CS 194-26 Fall 2020, Project 5: [Auto]Stitching Photo Mosaics

By: Vincent Lyau


Shoot the Pictures

Here is the first pair of photos I took. (I shot more photos; they, along with more mosaic results, are displayed later on this page).

The images are taken of my Berkeley apartment from the same location. They differ only in the angle; as you can see, the notable features that cross both images are the whiteboard, beanbag, boxes, and red cart.

Recover Homographies

First, I defined the correspondences manually. Here are the images from before, but this time with labeled correspondences.

Obtaining the homographies after I had the correspondences was relatively easy. It involved solving an equation (done with the help of np.linalg.lstsq) to find H in the equation p' = Hp.

Warp the Images

Warping the images required computing some important information first. For example, I needed to roughly know where the corners would be, how much padding I needed, and other details. This I implemented through multiplying the homography matrix with a dummy matrix of just the corners of my input to see where things "end up".

With the above information in hand, I was able to perform a warp on my image.
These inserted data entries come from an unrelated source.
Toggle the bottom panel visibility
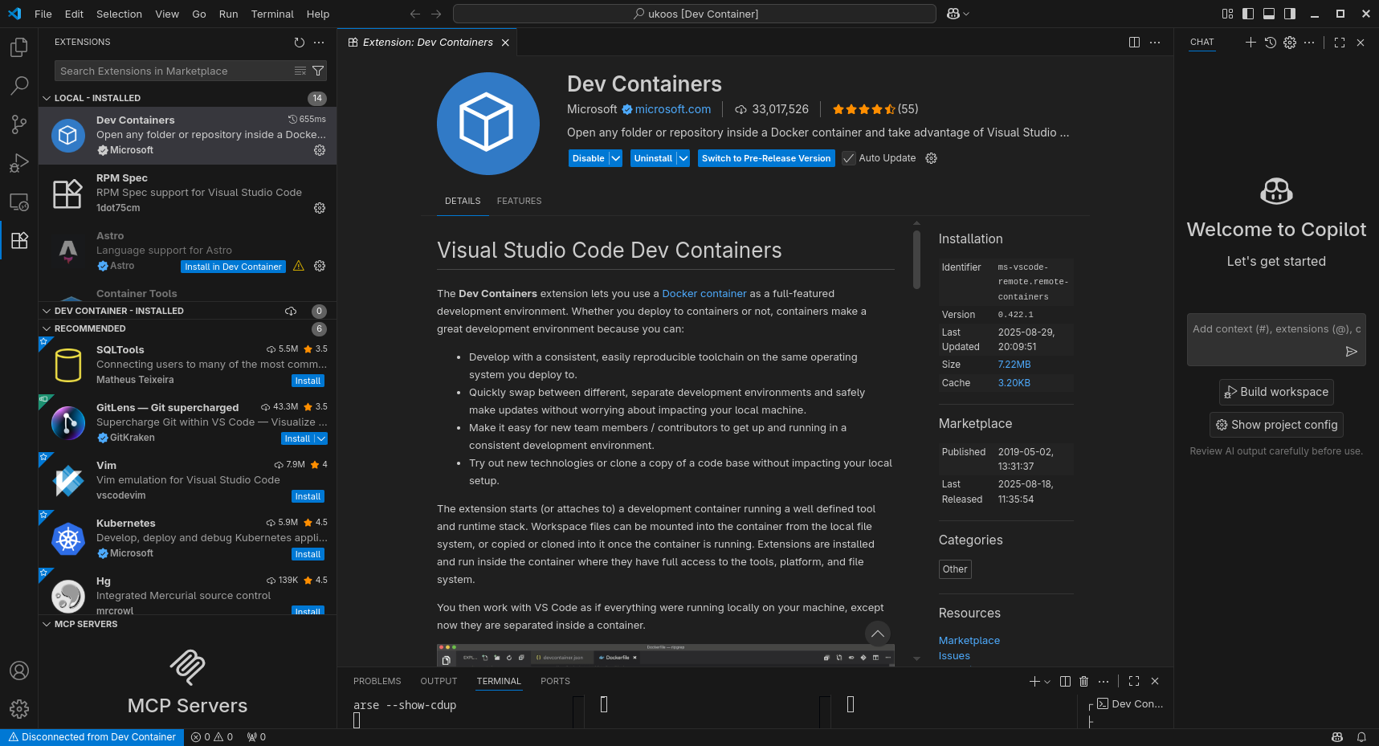The image size is (1379, 746). pos(1268,14)
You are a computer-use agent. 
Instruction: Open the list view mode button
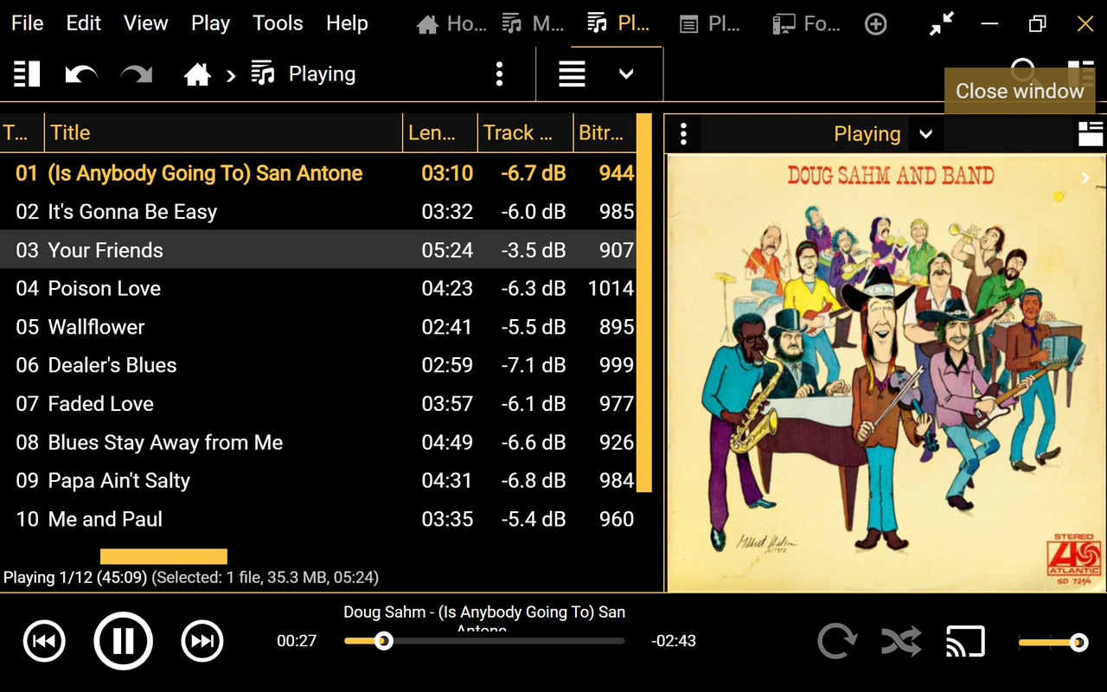click(x=572, y=74)
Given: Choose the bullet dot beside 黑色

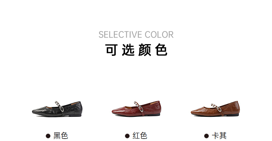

Below is the result of warping.

Perhaps indicative of the how well the warp went is the fact that in the warped image and in image that did not undergo warping, the ceiling/wall connection and the floorboards are, respectively, roughly parallel.

Image Rectification

Before I proceeded with the rest of the project, I first followed the spec to check that my homography/warping is actually functional. Specifically, we take a look at rectifying an image. In this case, my input image is of an iPad on my computer desk.

Here, I proceeded to rectify the iPad image so that we get a top-down view of the iPad.

Here, you can see the iPad is oriented correctly and appears to be viewed from above. There are minor artifacts, such as at the bottom right corner of the ipad, but this is to be expected: we aren't generating information out of nothing, after all.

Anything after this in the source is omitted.